E infine c’è l’ultimo versetto, il versetto della domenica:
Qualunque cosa facciate, in parole o in opere, fate ogni
cosa nel nome del Signore Gesù ringraziando Dio Padre per mezzo di
lui.
Qualunque
cosa facciate…, fate ogni cosa… L'apostolo è convinto che Gesù
– per dirla con parole molto terra terra – c’entri in tutto ciò
che facciamo e diciamo: “parole o opere...”.
La
venuta di Gesù, che abbiamo celebrato a Natale, mette fine alla più
grande tentazione della religione: relegare Dio nelle cose della
religione, nelle cose di chiesa, nelle mura della chiesa.
Tentazione
presente in ognuno di noi, perché tutti noi siamo tentati dall’idea
che vi sono cose, vi sono ambiti in cui Dio non c’entra. Che cosa
c'entra Dio quando faccio la spesa, quando devo chiamare un idraulico
perché il rubinetto perde o nell’assemblea condominiale?
L'apostolo
ci dice che Gesù c’entra anche lì, perché in tutto ciò che
facciamo possiamo vivere quelli che l’apostolo chiamava i
“sentimenti di misericordia, di benevolenza, di umiltà, di
mansuetudine, di pazienza”… di sopportazione e perdonando, oppure
no, oppure lasciar prevalere l’egoismo, la rabbia e l'orgoglio.
In
ogni cosa che faccio – dalla spesa all’assemblea condominiale –
posso far prevalere sentimenti di giustizia e la ricerca della pace,
oppure fregarmene degli altri e pensare solo a me stesso.
“Fate
ogni cosa nel nome del Signore Gesù”
possiamo interpretarlo come: fate ogni cosa secondo la
volontà di Gesù, fate ogni
cosa come la farebbe Gesù.
Ogni
cosa che fai e che dici, guarda il prossimo che hai davanti come
colui per cui Gesù è nato, è vissuto ed è morto e risorto. Il
prossimo che hai davanti – chiunque egli o ella sia – non è
nulla di meno di questo: colui o colei per cui Cristo è morto e
risorto.
Questo
è il nostro culto quotidiano, questo è il nostro adorare e
celebrare il Signore: rivedere nel prossimo colui o colei per il
quale Cristo è morto. In questo modo Gesù è presente in tutto ciò
che facciamo. Nel prossimo che grazie a Gesù diventa nostro
fratello, nostra sorella, perché Cristo è venuto ed è morto ed è
risuscitato per lui o per lui tanto quanto per me.
“Nel
nome del Signore Gesù” non
vuol dire che dobbiamo nominare Gesù in ogni cosa che facciamo. Vuol
dire che dobbiamo ricordarci che Gesù c’entra con qualunque
persona veniamo in relazione.
Di
questo dobbiamo essere grati. L’apostolo due volte parla di
ringraziamento in questo brano, anche nell’ultima frase che abbiamo
appena commentato: “fate ogni cosa nel nome del Signore
Gesù ringraziando Dio Padre per mezzo di lui”.
Fai
ogni cosa nel nome di Gesù, ringraziando, ci dice Paolo. Possiamo
essere riconoscenti per i molti doni di Dio, riconoscenti per i
fratelli e le sorelle che il Signore ci mette accanto, riconoscenti
che in Gesù riceviamo un senso e uno scopo per la nostra esistenza.

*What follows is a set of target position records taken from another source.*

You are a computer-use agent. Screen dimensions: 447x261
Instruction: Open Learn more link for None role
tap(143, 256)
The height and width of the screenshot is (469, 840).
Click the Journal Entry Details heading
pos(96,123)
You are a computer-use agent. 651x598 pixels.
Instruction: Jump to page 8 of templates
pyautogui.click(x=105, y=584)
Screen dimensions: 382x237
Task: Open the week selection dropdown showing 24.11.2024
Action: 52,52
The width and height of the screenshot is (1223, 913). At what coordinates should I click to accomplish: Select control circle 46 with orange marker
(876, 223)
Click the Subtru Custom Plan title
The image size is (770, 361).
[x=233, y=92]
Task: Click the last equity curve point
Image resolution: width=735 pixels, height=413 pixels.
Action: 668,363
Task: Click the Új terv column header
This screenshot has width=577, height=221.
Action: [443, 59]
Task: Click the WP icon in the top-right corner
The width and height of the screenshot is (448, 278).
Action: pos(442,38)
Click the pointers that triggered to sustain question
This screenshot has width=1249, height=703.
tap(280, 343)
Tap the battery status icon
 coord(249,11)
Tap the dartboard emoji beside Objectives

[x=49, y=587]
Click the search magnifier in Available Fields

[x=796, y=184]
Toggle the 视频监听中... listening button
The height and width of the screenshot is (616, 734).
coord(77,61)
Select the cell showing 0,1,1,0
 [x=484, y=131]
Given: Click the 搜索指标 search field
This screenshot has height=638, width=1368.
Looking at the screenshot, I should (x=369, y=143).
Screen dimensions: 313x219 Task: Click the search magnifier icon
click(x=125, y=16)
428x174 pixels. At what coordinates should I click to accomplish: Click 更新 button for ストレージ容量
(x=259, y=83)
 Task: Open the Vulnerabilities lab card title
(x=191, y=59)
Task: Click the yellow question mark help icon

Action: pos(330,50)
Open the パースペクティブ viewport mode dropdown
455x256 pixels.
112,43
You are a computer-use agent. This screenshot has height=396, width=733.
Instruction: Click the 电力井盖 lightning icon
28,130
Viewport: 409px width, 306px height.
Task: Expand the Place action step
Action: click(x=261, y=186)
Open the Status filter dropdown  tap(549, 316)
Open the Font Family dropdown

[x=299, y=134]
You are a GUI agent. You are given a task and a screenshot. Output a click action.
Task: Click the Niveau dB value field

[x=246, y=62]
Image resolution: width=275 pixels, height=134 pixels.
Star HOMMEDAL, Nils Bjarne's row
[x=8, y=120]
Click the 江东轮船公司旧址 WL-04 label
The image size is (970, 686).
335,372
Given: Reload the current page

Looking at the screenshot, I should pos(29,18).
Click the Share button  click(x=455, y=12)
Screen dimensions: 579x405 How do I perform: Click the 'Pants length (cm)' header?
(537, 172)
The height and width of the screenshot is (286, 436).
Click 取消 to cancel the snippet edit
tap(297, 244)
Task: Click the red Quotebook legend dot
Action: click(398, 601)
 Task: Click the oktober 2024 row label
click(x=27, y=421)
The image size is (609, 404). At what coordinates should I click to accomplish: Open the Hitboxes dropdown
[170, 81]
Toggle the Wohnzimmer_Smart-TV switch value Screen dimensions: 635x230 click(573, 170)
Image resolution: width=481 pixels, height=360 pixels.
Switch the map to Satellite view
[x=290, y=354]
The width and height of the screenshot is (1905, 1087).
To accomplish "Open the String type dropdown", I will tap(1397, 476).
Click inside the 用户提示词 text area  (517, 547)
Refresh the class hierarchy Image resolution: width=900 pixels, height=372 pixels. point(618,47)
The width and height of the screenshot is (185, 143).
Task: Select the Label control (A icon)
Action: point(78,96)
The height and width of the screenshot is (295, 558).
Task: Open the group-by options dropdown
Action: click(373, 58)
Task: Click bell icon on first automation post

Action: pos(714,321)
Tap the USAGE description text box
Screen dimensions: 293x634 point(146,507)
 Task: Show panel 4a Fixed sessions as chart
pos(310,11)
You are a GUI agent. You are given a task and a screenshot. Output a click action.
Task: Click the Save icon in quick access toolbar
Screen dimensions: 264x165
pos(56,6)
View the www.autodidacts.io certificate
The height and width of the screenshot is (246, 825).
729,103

Senza riconoscenza la nostra vita è povera di gioia.
Che
il Signore ci aiuti a vivere questo anno che si apre oggi, curando le
relazioni tra di noi e con il nostro prossimo, facendo abitare
abbondantemente la Parola di Cristo tra di noi, facendo ogni cosa nel
nome del Signore Gesù che è sempre presente nel suo Spirito e nel
nostro prossimo.
E
ringraziando Dio che ci ha donato tutto questo.